In reality stellar objects in spiral arms do not move solely under the influence of central gravitation field of the galaxy, their motion is also influenced by the local gravitation fields within the spiral arms. There are localized gravitating bodies existing within the spiral arms, which produce their own gravitation field in addition to the gravitational field of the central gravitating body. For example, the circular velocity of a star within a globular cluster will be governed by its initial angular momentum with respect to the cluster and not with respect to the parent galaxy. As such circular velocity of any stellar body within a globular cluster cannot be explained by using only the central gravitation field of the parent galaxy. The galactic spiral arms can be regarded as independent localized gravitating bodies, just like globular clusters that are in the process of being accreted to the central galaxy.

Thus, the circular velocities of stellar bodies within the spiral arms of a galaxy are produced by the combined effect of their angular momentum with respect to the local spiral arm structure as well as with respect to the central galaxy structure. Therefore, the flatness of circular velocities of stellar bodies in the spiral arms, has to be explained by the shape, size and structure of the spiral arms and their localized gravitational field in addition to the centralized gravitational field of the galaxy. It is quite possible that the localized gravitational field of galactic spiral arms may get significantly enhanced by the presence of Ionized Solid Stellar Bodies and their associated ionic gravitation field. But there is absolutely no scope for assuming the presence of fictitious Dark Matter anywhere within or outside of the galaxy.

Specifically, a spiral arm of a galaxy may be regarded as an interconnected or gravitationally coupled large collection of star clusters that constitute their own local gravitation field distinct from the central gravitation field of the parent galaxy. Let us consider a large star cluster of about hundred light years in diameter, moving under the central gravitational field of a galaxy. Just as all constituents of this star cluster will move with same common circular velocity in the central field, all constituents of the gravitationally bound galactic spiral arm may also move in the central field with almost same common circular velocity. Due to tidal forces of the central gravitation field, the gravitationally coupled collection of star clusters will experience a stretching or pulling effect along the axial line of the spiral arm. This stretching or pulling effect keeps getting stronger with the decrease in radial distance from the center of the galaxy. Ultimately, within the central galactic bulge, the tidal forces become so strong that individual star clusters and even individual stars get ripped apart from the local gravitation field of the spiral arm.

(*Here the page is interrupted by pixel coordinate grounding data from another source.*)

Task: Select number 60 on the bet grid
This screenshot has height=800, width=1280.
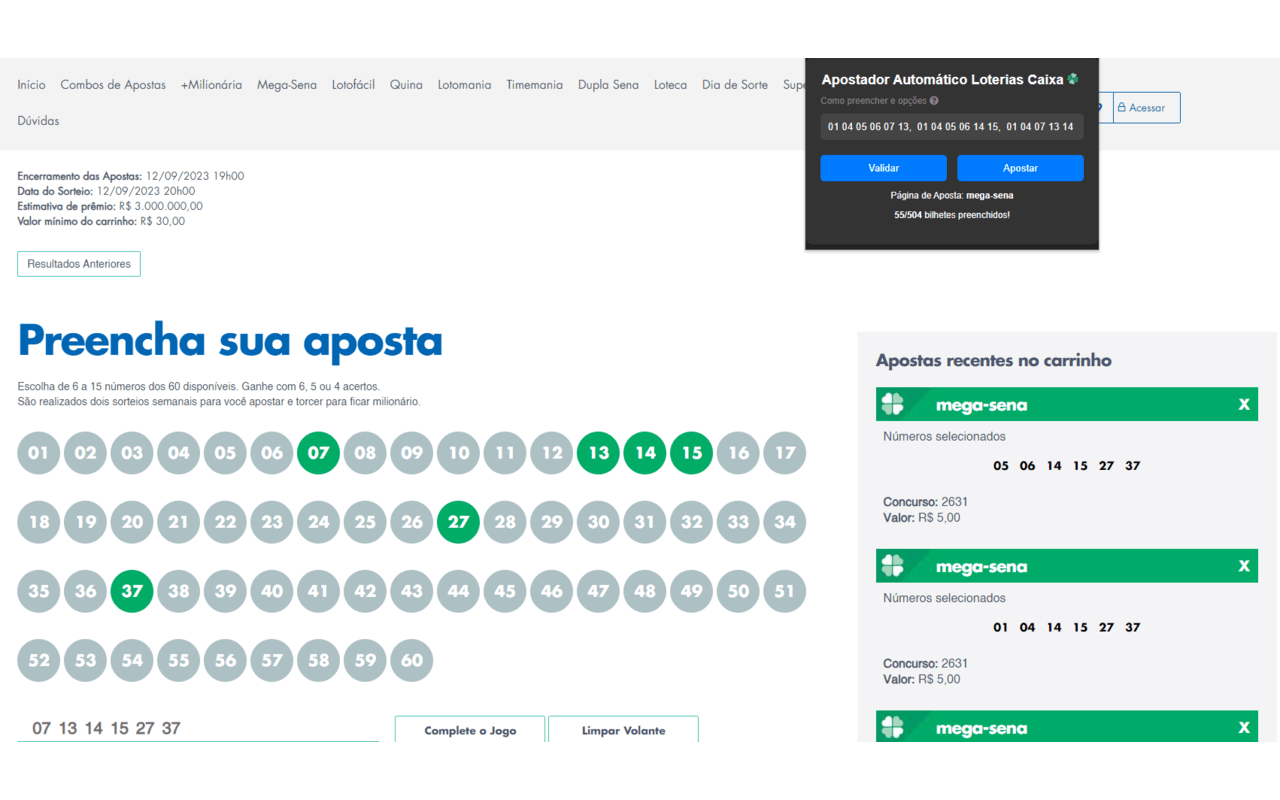Action: [411, 660]
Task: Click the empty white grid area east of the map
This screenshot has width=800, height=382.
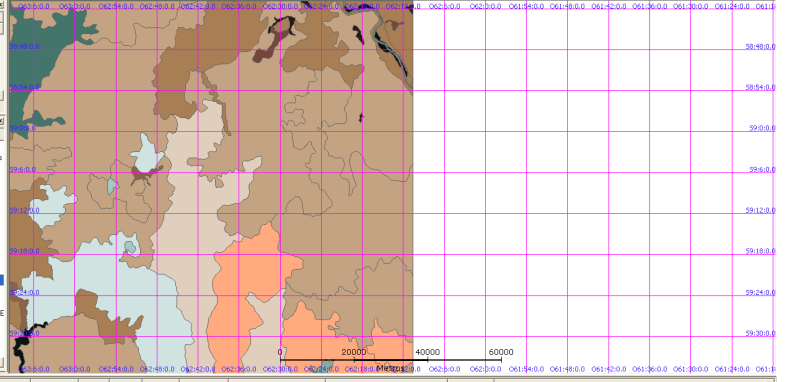Action: [x=592, y=189]
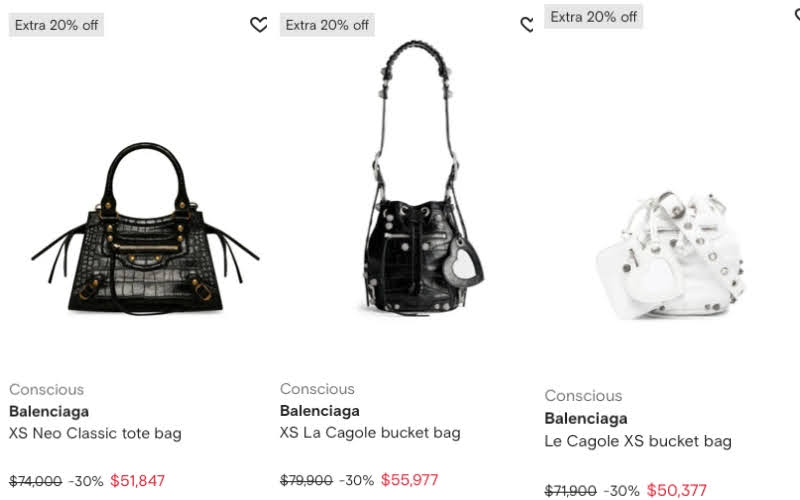Click 'Extra 20% off' badge on tote bag
800x500 pixels.
click(56, 25)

7. Constituents of Active Galactic Nuclei

7.1. Flaws in Current Models of AGN

As per currently accepted cosmological models, an Active Galactic Nuclei (AGN) is believed to be a compact region at the center of a galaxy that produces very high non-stellar emissions [8] . Super Massive Black Holes (SMBH) are believed to be located at the center of all galaxies and the non-stellar emissions from AGN are supposed to be resulting from accretion of matter onto these central Black Holes. However, the general model of matter accreting toward a central SMBH and then ejected from its vicinity through relativistic jets by the action of strong magnetic fields associated with accretion discs, is not supported by any physical mechanisms. Physically, it is impossible for the matter accreting toward a central SMBH to account for observed AGN properties due to following reasons.

1) Strong magnetic fields cannot be produced by the in-falling particles in the accretion discs unless such particles are only electrons or only ions. In a mix of particles, only heterogeneous localized magnetic fields can be produced.

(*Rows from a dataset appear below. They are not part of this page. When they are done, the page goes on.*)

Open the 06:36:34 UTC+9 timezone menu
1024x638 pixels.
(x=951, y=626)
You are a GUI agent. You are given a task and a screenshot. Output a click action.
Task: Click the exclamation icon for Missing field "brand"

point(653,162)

2) Charged particles moving through a magnetic field only experience a Lorentz force at right angles to their velocity vector and hence can never get linearly accelerated to high velocities by the action of such magnetic fields.

3) The accreting particles in the accretion disc are only accelerated by the gravitational force of the central compact body. Being a motion in central force field, the in-falling motion of the accreting particles is always constrained by maintaining their Angular Momentum constant.

4) Let us assume that a certain fraction of mass of the accreting particles with a total radially inward momentum P_in, is somehow ejected radially outward in the form of a jet, with a total outward momentum of P_out. Then it is obvious from Newton’s laws of motion that the central compact body will need to apply a sort of reaction force amounting to imparting an outward total momentum of sum of P_in + P_out to these accreting particles for enabling the ejection of jets. However, such a reaction force can never be provided by any Black Hole since these jets are assumed to be produced from the accretion disc just outside of the Event Horizon, and not from the physical surface of the gravitating body.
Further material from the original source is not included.